Judge Kethledge issued a dissenting opinion. He explained that “[s]ome lawsuits make sense only to lawyers.” Id. at 10 (Kethledge, J., dissenting). He concluded that Buchanan’s reading was implausible and that only lawyers would read “settlement” as an implied threat to sue. Judge Kethledge explained that, “we have no basis to read a single word—‘settlement’—from a lawyerly perspective and the rest of Northland’s letter form an unsophisticated one. To the contrary, we are bound to apply the unsophisticated-debtor standard all the way through.” Id. at 11 (Kethledge, J., dissenting).
At one level, Buchanan appears to deepen a split between the circuit courts of appeals. The Third and Eighth Circuits have held that collection letters on time-barred debts do not violate the FDCPA unless actual litigation is threatened. Some have suggested that the Sixth and Seventh Circuits have created a split by holding that offers to “settle” time-barred debts may give rise to an FDCPA cause of action even if actual litigation is not threatened.
However, the Sixth and Seventh Circuits conducted a nuanced analysis that the Third and Eighth Circuits forewent. Buchanan and the Seventh Circuit in McMahon v. LVNV Funding, LLC, 744 F.3d 1010, 1020 (7th Cir.2014), have concluded there is no conflict because the Third and Eighth Circuits considered only the limited question of whether an attempt to collect a time-barred debt – in and of itself – is a thinly veiled threat to sue. The Third and Eighth Circuits have not taken the further step (as the Sixth and Seventh Circuits have) and considered the use of the term “settlement” in collection letters related to time-barred debts.
Buchanan certainly deepens another Circuit split. The Fifth, Seventh, and Eleventh Circuits, like the Sixth, have concluded that whether a collection letter would mislead an unsophisticated consumer raises a question of fact for the jury. On the other hand, the Second and Ninth Circuits have concluded the issue raises a question of law for the court. The question is a fundamental one that could lead to significantly different interpretations of the same dunning letter depending upon where suit is brought and who decides whether the letter is misleading. In addition, it is critical that defense attorneys and their clients think long and hard about whether to file a motion to dismiss in an FDCPA letter case, especially in the Fifth, Sixth, Seventh, and Eleventh Circuits, to avoid disheartening rulings driven more by letting the consumer have more time to develop his theory than the actual merits of the claim.
From a compliance stand point, Buchanan raises an even more significant concern with the use of the word “settlement” in dunning letters.

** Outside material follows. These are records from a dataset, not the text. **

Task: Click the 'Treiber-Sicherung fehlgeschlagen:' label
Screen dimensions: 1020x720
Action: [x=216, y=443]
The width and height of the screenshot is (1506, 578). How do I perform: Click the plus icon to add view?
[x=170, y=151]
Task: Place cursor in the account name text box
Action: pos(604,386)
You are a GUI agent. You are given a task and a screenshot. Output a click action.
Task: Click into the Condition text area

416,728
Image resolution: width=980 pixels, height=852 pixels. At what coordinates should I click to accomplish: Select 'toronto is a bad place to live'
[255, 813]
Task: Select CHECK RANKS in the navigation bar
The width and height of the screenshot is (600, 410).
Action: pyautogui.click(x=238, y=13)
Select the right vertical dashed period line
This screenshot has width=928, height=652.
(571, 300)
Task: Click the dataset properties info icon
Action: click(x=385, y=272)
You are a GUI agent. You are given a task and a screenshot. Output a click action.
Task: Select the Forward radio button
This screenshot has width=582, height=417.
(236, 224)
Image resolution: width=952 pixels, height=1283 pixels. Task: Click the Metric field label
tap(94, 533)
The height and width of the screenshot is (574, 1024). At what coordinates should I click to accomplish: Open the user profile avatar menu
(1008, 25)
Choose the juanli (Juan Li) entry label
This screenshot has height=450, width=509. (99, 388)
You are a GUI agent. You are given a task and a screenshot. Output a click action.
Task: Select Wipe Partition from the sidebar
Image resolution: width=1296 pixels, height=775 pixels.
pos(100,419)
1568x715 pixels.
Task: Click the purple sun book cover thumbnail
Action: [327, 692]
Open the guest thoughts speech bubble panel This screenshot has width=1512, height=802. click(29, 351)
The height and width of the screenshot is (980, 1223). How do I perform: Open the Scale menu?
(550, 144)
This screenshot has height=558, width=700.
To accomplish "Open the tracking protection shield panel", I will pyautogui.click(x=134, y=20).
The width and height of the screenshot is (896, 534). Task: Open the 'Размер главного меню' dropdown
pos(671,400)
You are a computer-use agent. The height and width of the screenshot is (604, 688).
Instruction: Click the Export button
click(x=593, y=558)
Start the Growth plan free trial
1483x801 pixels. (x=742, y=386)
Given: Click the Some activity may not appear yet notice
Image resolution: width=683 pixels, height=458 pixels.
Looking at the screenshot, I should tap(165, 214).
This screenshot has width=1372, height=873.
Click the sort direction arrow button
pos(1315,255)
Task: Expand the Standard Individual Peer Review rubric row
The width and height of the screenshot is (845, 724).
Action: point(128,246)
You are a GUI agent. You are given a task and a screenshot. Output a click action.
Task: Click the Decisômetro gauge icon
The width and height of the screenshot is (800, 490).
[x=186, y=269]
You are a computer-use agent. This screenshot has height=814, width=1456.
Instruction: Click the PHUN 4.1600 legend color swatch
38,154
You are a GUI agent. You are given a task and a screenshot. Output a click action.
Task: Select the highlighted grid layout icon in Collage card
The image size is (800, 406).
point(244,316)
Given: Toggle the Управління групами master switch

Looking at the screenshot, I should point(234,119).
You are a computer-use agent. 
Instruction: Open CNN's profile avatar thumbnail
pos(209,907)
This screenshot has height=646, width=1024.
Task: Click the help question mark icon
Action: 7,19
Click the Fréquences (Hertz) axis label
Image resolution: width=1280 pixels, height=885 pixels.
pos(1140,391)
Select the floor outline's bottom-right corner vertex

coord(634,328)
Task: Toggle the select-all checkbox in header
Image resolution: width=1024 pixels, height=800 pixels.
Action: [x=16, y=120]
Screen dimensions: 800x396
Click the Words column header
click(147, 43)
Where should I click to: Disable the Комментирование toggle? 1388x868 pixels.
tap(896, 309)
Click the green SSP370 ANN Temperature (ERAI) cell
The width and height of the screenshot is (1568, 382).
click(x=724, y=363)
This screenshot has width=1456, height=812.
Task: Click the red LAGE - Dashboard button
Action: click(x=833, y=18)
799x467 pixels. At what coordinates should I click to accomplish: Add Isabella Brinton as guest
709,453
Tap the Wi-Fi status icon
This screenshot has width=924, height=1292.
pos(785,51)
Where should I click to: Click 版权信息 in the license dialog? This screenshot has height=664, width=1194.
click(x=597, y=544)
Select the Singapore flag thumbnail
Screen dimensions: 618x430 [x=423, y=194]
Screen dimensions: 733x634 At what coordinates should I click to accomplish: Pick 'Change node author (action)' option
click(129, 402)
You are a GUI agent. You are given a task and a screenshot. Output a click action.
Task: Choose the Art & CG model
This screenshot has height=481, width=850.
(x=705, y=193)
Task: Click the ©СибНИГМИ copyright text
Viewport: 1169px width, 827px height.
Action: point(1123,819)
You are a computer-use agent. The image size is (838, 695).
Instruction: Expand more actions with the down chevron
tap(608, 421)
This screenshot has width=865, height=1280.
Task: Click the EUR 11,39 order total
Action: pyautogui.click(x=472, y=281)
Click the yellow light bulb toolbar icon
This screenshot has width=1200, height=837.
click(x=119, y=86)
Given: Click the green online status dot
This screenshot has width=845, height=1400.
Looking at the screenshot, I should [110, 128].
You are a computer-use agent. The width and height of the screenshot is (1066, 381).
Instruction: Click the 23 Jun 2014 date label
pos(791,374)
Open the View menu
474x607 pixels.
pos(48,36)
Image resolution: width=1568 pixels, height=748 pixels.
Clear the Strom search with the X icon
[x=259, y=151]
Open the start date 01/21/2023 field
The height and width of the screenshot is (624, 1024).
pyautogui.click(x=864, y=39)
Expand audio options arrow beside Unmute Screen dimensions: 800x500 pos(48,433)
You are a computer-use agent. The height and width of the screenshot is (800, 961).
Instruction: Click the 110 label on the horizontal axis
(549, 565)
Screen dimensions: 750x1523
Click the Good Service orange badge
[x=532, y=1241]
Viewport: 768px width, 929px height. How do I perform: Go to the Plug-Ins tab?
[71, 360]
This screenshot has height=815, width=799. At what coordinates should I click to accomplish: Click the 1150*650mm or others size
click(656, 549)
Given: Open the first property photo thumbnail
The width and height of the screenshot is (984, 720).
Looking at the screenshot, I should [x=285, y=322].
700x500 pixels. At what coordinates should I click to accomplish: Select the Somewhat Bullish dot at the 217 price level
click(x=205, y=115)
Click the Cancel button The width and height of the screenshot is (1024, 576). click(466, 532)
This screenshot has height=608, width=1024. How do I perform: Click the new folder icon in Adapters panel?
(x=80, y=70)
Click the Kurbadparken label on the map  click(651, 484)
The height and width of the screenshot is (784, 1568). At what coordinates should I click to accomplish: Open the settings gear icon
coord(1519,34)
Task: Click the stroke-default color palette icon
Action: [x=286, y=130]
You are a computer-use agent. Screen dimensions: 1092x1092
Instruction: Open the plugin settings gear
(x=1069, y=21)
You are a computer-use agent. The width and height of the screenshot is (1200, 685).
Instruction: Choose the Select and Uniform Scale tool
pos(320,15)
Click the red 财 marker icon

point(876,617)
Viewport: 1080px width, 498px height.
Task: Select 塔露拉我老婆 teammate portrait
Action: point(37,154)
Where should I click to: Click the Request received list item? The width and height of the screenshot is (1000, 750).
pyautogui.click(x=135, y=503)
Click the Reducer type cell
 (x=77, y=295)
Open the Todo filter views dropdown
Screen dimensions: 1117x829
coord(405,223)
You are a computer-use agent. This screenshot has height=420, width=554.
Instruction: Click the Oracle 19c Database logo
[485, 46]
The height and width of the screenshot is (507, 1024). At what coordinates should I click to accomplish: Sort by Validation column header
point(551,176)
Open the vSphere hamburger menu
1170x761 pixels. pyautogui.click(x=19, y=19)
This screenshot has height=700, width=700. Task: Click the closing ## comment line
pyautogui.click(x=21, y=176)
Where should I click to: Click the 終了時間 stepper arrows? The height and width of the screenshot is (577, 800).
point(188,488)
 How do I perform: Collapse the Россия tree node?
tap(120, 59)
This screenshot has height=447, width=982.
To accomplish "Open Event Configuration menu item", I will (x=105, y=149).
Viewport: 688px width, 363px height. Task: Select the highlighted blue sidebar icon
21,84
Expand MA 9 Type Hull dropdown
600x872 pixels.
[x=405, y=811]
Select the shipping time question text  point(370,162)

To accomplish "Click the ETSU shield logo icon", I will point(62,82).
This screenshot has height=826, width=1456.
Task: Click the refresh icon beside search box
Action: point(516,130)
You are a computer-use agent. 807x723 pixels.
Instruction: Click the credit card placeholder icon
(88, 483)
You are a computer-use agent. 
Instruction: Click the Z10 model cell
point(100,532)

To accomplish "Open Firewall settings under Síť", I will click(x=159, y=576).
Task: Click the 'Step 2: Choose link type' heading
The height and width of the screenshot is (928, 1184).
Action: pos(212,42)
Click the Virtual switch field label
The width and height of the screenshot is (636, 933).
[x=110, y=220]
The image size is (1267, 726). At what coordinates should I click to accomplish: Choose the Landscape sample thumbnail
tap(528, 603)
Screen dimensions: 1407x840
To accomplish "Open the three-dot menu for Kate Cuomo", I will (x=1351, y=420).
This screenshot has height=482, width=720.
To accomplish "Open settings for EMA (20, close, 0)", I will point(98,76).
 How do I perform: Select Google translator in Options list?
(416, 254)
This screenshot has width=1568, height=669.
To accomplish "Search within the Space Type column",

The Sixth and Seventh Circuit’s conclusion that the term “settlement” implies a threat of litigation could pose problems for debt collectors who attempt to collect a debt and either offer a “settlement” or use the word “settlement” in its collection letters even when a lawsuit on the debt would not be time-barred. Under § 1692e(5) of the FDCPA, a debt collector violates the FDCPA by threatening “to take any action that cannot legally be taken or that is not intended to be taken.” In theory, if a debt collector offered a settlement on a claim that was not time barred but for which the debt collector had no intention to file a suit), the debt collector’s implied threat of litigation coupled with its lack of intention to file suit could violate the FDCPA. Debt collectors should thus give serious thought to eliminating the word “settlement” from their vocabulary unless they have actually filed a lawsuit against the consumer.